While small-business owners' satisfaction dropped in 2009 and fell even further in 2010, it rebounded in 2012 to where it was prior to the recession. After dipping again in 2013, it returned this year to the level seen in 2012. On the other hand, owners' perceptions of being extremely or very successful have trended downward since 2007 and have yet to recover. This is the case even as Gallup has observed improvements in many of its economic measures on employment, hiring, economic confidence, and consumer spending in recent years.
One explanation for this paradox may lie in the fact that small-business owners tend to like the basic lifestyle and self-sufficiency that come with being an entrepreneur, and therefore may tend to be satisfied even when they don't perceive themselves as particularly successful. Over four in 10 say that the most rewarding thing about starting and running their business is being their own boss and being independent -- by far the most frequently mentioned response to this open-ended question.
Separately, when given a list of reasons that might motivate people to start their own business, the most popular answers are the desire to secure their financial future (69%), to be their own boss (66%), and to set their own hours (51%). Owners are less likely to rate many other reasons as being important in their decision to open a small business, including the desire to take advantage of new business opportunities, continuing a family business, providing jobs for children and/or family members, or pursuing a hobby.
Owners Recognize the Difficulties of Being an Entrepreneur
Even while the majority of small-business owners are satisfied with their occupation choice, they clearly recognize the difficulties of being an entrepreneur and a self-employed business owner. Many owners say they would advise young people to work for someone else (47%) rather than start their own business (42%), underscoring the challenges that today's entrepreneurs face.

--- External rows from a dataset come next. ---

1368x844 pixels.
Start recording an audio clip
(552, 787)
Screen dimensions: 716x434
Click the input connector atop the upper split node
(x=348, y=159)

Small-business owners convey their strong desire to be their own boss and to set their own hours, and report feeling mostly satisfied with being a small-business owner. But fewer today say they feel successful as a small-business owner, even as the economy has improved in the last few years. And although other Wells Fargo/Gallup research shows that most would do it all over again if given the chance, owners are divided on whether they would recommend to young people that they start their own business, perhaps recognizing the significant challenges that come with the territory of being an entrepreneur in today's economy.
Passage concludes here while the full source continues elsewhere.